- **Work required**:
Render the records in the stretch from the line containing "Describe the element at coordinates (382, 548)" through the line containing "Image resolution: width=1332", both lines included, as a two-column CSV with the header input,output. Give one row per record, with its text and its answer each in a single quoted field and any line breaks replaced by spaces.

- **Input records**:

^^^^^^^^

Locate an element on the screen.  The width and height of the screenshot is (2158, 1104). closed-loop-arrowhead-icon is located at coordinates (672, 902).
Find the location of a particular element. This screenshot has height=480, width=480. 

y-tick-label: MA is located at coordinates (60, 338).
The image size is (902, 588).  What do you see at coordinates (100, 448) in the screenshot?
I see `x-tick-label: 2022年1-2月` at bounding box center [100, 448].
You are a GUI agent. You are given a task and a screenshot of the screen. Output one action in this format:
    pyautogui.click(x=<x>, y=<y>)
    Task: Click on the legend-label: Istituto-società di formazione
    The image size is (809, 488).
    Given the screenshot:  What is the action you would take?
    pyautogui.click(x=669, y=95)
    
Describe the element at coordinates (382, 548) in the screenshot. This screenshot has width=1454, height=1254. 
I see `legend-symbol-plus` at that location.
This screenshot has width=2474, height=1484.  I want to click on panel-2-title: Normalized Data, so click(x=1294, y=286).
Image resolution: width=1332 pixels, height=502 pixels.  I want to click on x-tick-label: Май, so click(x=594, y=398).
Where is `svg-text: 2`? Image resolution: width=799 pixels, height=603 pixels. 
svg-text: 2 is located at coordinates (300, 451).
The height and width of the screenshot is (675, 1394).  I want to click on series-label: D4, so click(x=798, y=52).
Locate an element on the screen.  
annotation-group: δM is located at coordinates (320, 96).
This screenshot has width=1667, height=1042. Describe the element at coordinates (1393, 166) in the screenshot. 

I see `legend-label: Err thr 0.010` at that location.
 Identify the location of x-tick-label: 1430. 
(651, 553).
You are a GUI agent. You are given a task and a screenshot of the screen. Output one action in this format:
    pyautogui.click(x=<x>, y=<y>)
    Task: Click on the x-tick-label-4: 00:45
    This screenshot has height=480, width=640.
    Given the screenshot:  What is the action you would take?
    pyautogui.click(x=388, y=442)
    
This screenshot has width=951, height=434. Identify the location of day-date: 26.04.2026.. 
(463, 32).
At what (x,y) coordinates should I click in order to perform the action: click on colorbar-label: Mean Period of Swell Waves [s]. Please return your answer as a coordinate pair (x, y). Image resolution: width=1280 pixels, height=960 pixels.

^^^^^^^^

- **Response**:
input,output
"Describe the element at coordinates (382, 548) in the screenshot. This screenshot has width=1454, height=1254.","I see `legend-symbol-plus` at that location."
"This screenshot has width=2474, height=1484.","I want to click on panel-2-title: Normalized Data, so click(x=1294, y=286)."
"Image resolution: width=1332 pixels, height=502 pixels.","I want to click on x-tick-label: Май, so click(x=594, y=398)."